# Powerflex 525



## electricfishery (Apr 4, 2016)

I have a powerflex 525 running a sump pump, every once in a while it faults out on 002 auxiliary input, and I have to manually reset it by pressing the Stop button. Not sure what is causing it, as it doesn't happen consistently. Was wondering if anyone else has encountered this problem.


----------



## JRaef (Mar 23, 2009)

There is only one thing that can make that kind of fault take place. You have something wired to an input, and that input is programmed as an Aux Fault (a setting of "12" on the programming of that input), meaning an EXTERNAL device is tripping and you want the drive to stop. Nothing else will result in an F002 fault.

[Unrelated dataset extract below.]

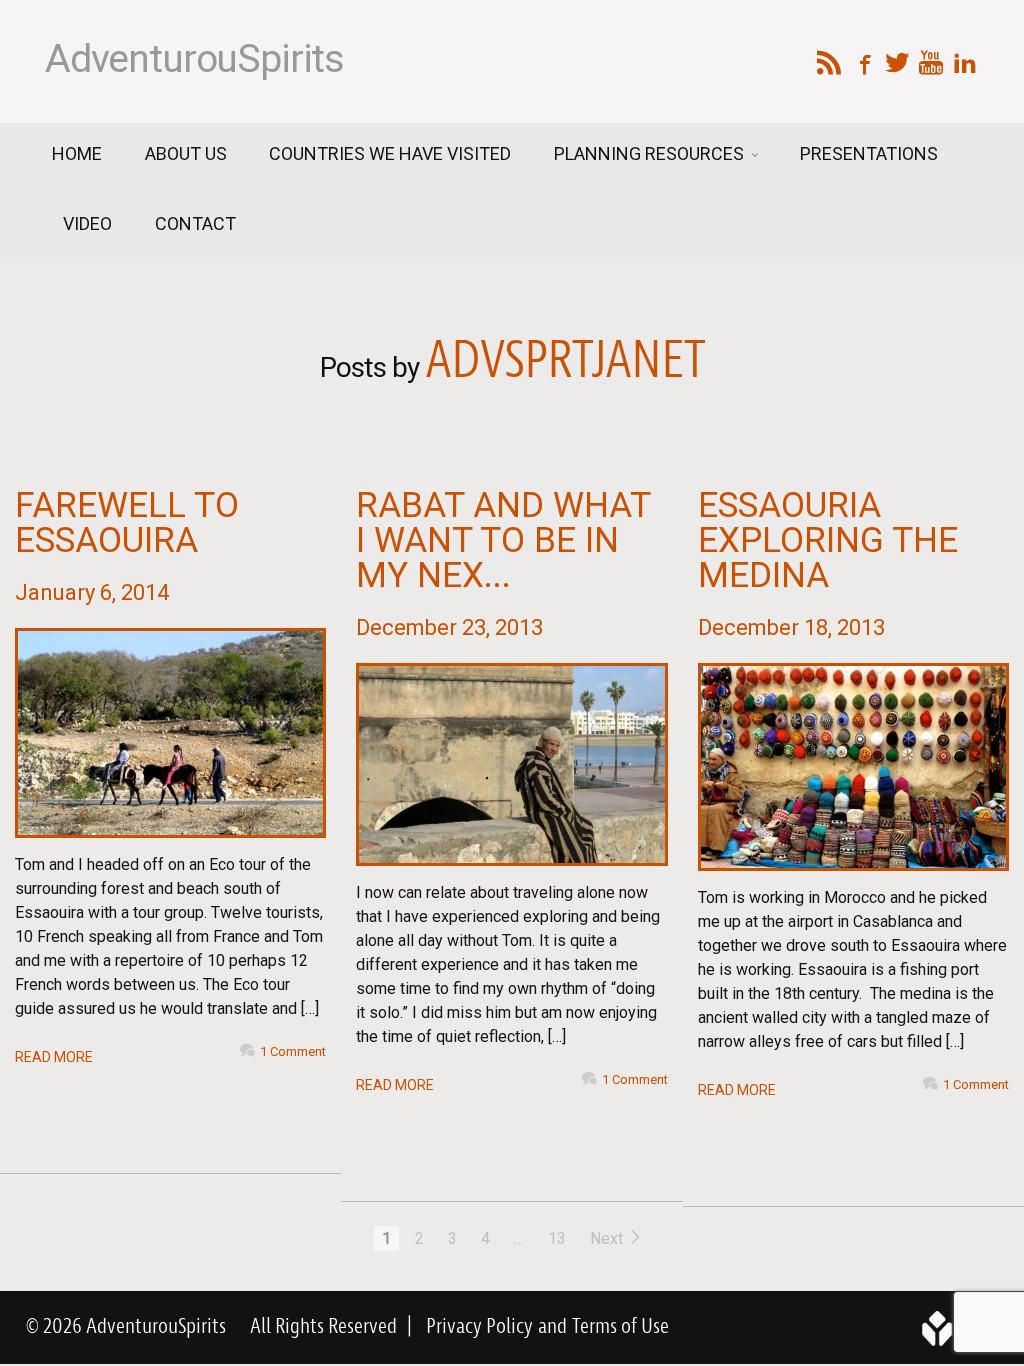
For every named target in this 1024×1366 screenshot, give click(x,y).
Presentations (869, 153)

It's purpose is to allow for some sort of external protection device to be wired into the drive; for example an external OL relay, a thermal sensor, a vibration monitor, flow switch, something like that. You wire it to an input of the VFD so that when it trips, you would (ostensibly) know why the drive is not running by seeing that F002 Aux fault on the drive display. 

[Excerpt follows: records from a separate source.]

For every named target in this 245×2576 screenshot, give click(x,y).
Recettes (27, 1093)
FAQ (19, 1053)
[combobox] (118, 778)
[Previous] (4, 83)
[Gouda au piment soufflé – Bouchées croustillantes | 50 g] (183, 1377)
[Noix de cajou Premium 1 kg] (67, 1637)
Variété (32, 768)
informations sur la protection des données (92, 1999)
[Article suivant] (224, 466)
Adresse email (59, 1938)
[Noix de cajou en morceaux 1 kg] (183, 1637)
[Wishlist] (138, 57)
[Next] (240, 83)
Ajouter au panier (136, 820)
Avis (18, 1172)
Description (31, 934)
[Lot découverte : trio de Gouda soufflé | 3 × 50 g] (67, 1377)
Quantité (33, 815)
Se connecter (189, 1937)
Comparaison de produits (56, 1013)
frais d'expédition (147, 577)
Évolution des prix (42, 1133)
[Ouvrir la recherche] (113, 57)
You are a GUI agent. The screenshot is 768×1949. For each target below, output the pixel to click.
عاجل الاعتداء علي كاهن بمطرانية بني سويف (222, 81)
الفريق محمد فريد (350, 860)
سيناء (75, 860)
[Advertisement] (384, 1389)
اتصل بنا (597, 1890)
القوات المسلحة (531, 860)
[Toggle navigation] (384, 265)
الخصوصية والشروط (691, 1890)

A very common use of that feature by the way is when you have an external local disconnect switch down close to the motor. If you do, it's highly recommended that you use an Early-Break Aux Contact of the disconnect switch wired back to this input of the VFD so that if someone tries to open the disconnect under load, the Aux Fault input turns the VFD off before the main contacts of the disconnect finish opening. You do this to prevent blowing up the drive's transistors from opening the disconnect under load, because no matter how many signs you put on it telling people not to do that, they will eventually do it.

In your case, someone has apparently failed to document whatever that external device was clearly enough for you to not have to wonder what is going on. Assuming you don't have a schematic diagram, you can look at the input wiring and trace the wires back to whatever is connected to them, then figure out what that device is and why it is tripping. On a 525, there are 6 digital inputs on terminals 2, 3, 5, 6, 7 and 8. Alternatively you can look at the programming of t062, t063, 65, 66, 67 and 68 to see which one (or more) is programmed to a value of 12, “Aux Fault”. The way it works is that the input must be High all the time, so if the circuit OPENS, it triggers the fault.

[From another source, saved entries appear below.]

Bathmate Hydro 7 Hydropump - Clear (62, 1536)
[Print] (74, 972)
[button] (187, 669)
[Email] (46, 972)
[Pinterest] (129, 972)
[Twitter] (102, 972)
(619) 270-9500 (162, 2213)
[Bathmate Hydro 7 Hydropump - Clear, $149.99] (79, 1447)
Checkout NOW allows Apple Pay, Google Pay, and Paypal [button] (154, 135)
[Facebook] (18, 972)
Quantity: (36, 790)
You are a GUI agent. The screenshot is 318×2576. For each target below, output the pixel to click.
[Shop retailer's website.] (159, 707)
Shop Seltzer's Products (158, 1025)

Another possibility by the way is if someone is using a N.O. contact that is Held Closed when in the active state, meaning no fault, and drops out when there is a fault. The problem with doing it that way is that you can set up a little race when power is first applied as to which system acts first; if the VFD powers up faster than the external relay can close, you will get the fault. If it is set up like that, you might have to either change it or come up with a work-around. Report back if that's the case and we can walk you through that, otherwise it's overly complicated to try to describe it if you don't need to do it.


----------